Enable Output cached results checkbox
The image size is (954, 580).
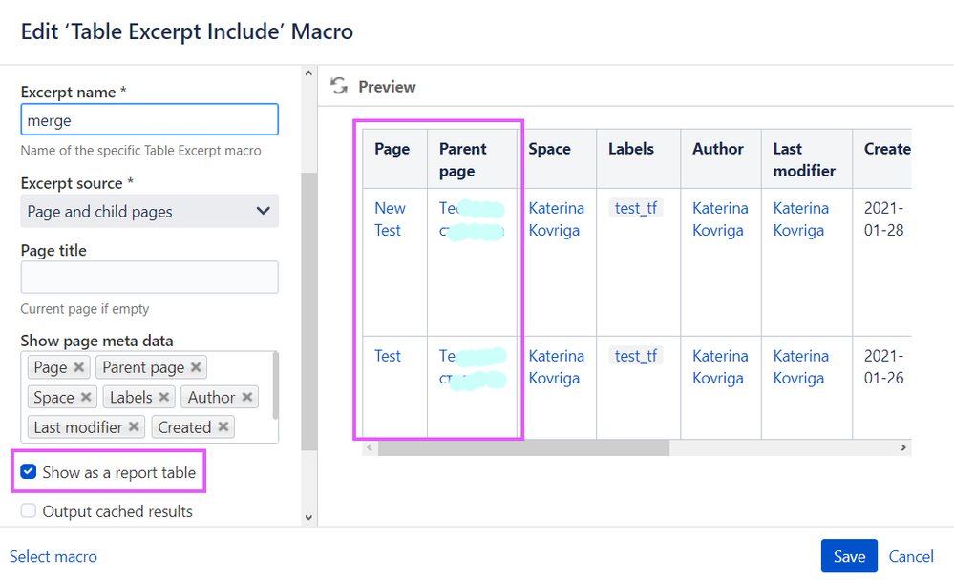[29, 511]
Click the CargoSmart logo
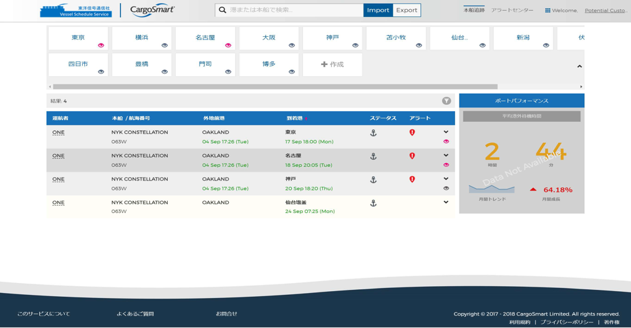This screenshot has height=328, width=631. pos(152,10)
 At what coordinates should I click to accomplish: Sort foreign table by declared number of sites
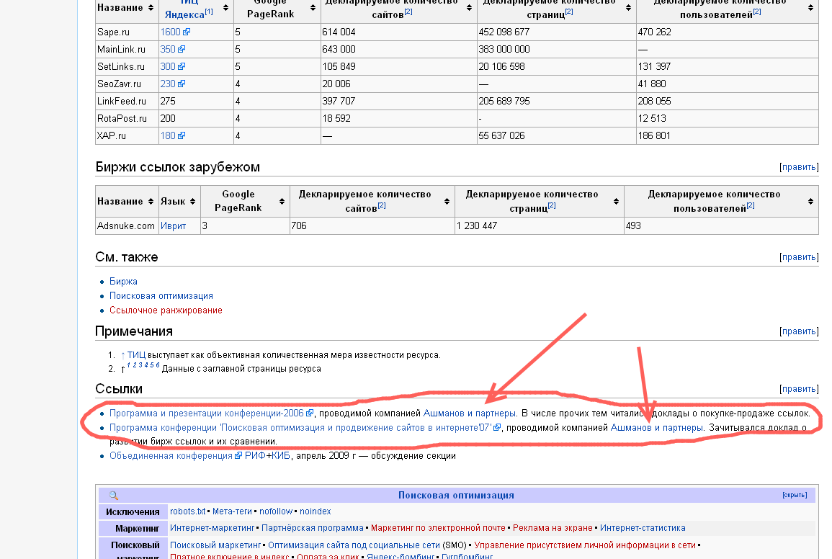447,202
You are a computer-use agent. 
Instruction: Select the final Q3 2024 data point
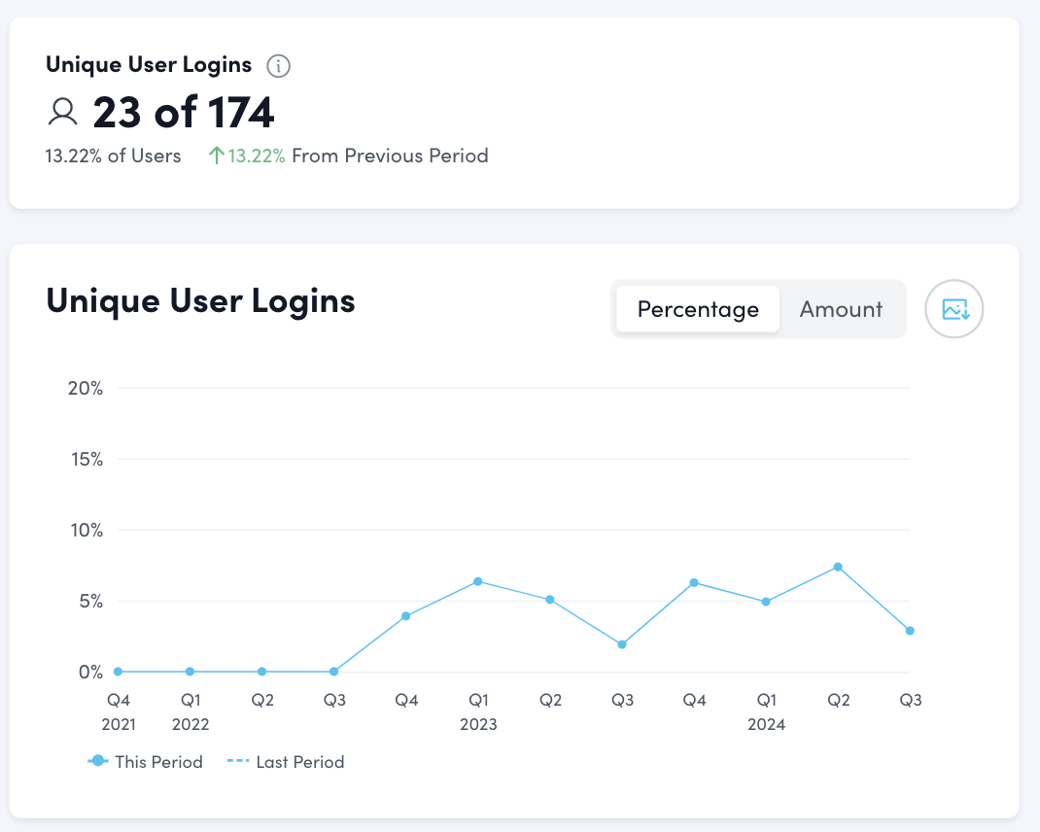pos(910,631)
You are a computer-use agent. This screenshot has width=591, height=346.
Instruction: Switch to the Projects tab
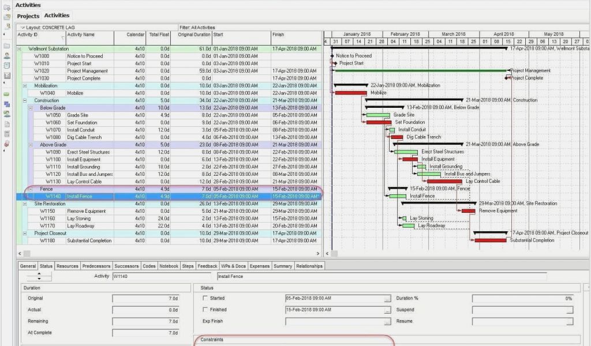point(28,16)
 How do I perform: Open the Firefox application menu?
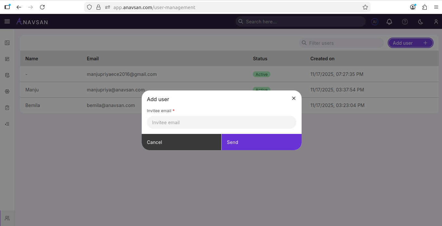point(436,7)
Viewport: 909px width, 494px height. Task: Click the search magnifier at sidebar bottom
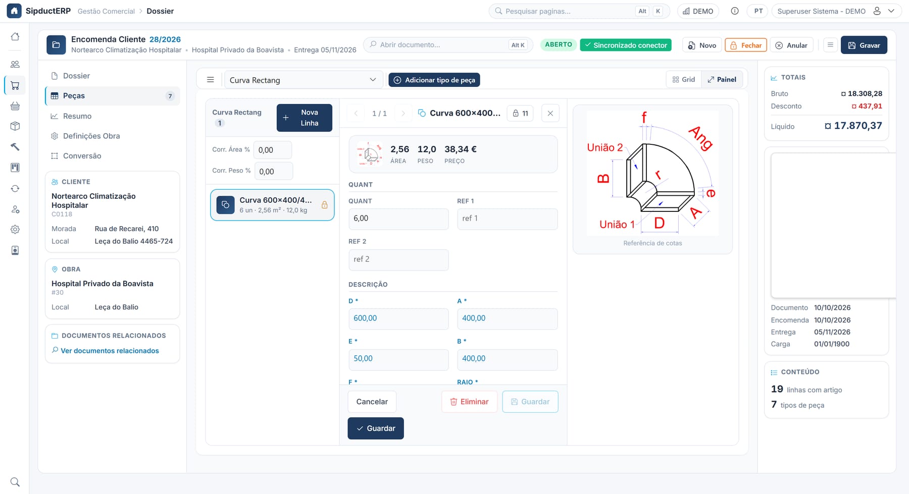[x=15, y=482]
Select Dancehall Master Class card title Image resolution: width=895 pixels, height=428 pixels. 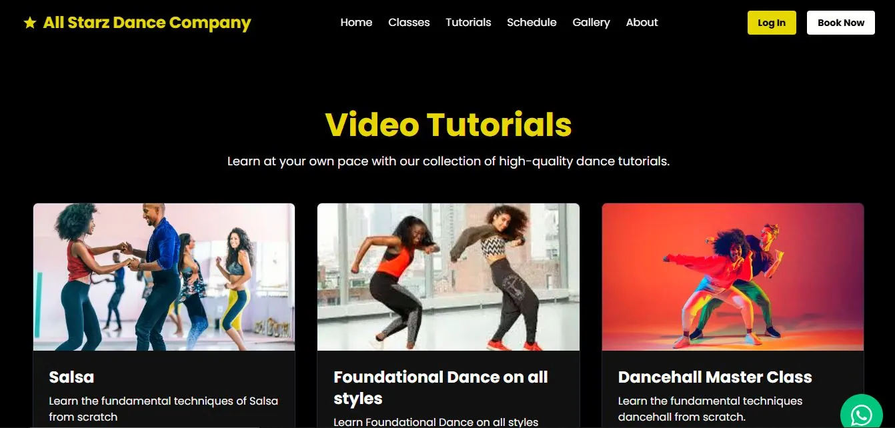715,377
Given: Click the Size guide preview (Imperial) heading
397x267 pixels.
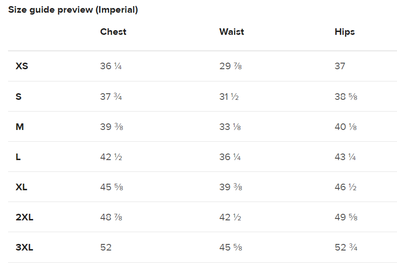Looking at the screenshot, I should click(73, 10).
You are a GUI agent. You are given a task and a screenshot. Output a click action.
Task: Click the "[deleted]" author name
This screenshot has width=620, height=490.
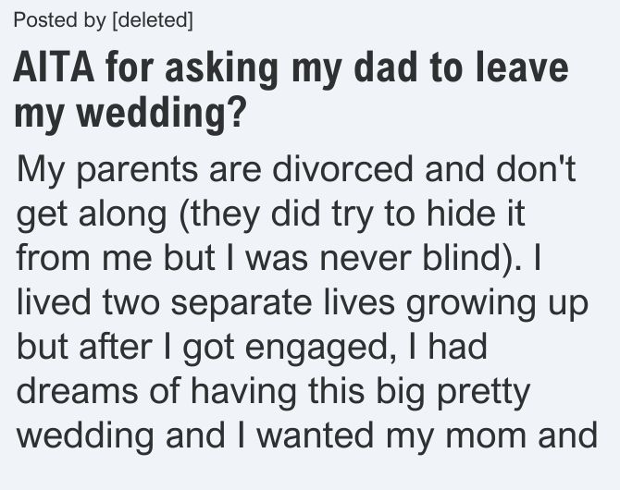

■ **WHAT YOU WILL DO**
All that is required is the lines from the line containing "Given: Click the" through the end of the records above, copied exactly, and none of the pictures.

■ **ANSWER FOR THE TASK**
Given: Click the Size guide preview (Imperial) heading
397x267 pixels.
Looking at the screenshot, I should click(73, 10).
You are a GUI agent. You are given a task and a screenshot. Output a click action.
Task: Click the "[deleted]" author name
This screenshot has width=620, height=490.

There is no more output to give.